Franchise Expert Tracy Eaton believes franchisees often get caught up in the excitement of buying into a business at the start then question their decision once reality and hard ongoing work kicks in.
“This can happen once the initial intense training and support period from their franchisor is complete and they no longer have training wheels on,” says Ms Eaton.
“There is no doubt buying a franchise is the safest path to having your own business because it is a proven system yet you still need to build sales, work hard and take responsibility or risk failure,” she said.
“Relationship breakdowns between franchisees and franchisors are one of the biggest challenges within the industry.”
“Partnerships either breakdown and end, continue existing because it’s too hard to get out of it or work on the issues to thrive and grow over time.”
“In 2015, depending on the industry, between 11 and 18 percent franchisees either sold or handed back franchises.”
“Communication breakdowns, mismatched expectations, diverging priorities and lack of perspective or future vision are key triggers for problems between franchisees and franchisors.”

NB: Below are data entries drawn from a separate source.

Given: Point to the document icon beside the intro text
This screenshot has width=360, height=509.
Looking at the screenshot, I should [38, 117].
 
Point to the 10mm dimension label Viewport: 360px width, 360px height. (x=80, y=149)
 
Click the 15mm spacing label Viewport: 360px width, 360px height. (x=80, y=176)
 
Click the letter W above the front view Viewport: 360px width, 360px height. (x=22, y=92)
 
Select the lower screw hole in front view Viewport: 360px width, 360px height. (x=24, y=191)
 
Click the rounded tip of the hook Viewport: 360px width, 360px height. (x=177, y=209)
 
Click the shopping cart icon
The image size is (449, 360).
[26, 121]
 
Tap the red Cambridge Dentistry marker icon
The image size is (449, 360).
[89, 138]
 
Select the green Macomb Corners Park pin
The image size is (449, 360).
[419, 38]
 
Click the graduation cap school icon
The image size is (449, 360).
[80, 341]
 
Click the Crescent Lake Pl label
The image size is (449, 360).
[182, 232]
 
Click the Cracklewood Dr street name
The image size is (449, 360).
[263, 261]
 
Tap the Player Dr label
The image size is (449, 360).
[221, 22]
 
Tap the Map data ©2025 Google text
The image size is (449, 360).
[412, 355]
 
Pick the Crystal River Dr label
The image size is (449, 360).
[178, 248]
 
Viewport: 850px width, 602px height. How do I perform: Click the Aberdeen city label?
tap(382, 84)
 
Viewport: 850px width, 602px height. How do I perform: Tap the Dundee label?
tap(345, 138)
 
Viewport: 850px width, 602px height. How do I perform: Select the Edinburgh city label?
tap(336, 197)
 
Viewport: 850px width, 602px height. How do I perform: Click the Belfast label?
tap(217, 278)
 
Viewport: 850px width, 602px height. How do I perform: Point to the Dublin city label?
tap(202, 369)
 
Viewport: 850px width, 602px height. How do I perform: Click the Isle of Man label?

“Those who are succeeding in the franchise industry are seeking independent advice and mentoring to take the emotion out of their actions and gain objective perspective, allowing them to understand and accept both sides in the relationship.”
“Constant promotions by franchisors can be seen by franchisees as an added expense but they fail to realise they can leverage those promotions by turning new customers into repeat customers for long term profit gain.”
“One happy franchisee looking to become a multi-unit operator wanted to exit the business almost overnight because of a change their franchisor made to the product which greatly impacted their profitability in the short term.”
“Franchisors face a lot of criticism yet they need to stay open to feedback from their franchisees and third parties for the partnership to be profitable for all.”
Ms Eaton said franchisees and franchisors can improve their relationships to both grow their business by:
1. Independent Advice: Find a mentor who has both franchise and business experience to get an objective view on your operations.
2. Profiling: Franchisors often profile potential franchisees which could be used to help both parties understand strengths and weaknesses throughout the course of their relationship.
3. Training: Franchisees shouldn’t rely solely on initial training from franchisors. They need to network, attend relevant seminars and keep up to date with what’s happening technology and business wise.
4. Expectations: Don’t expect either party to provide or comply with everything. Have an interdependent relationship not a dependent one.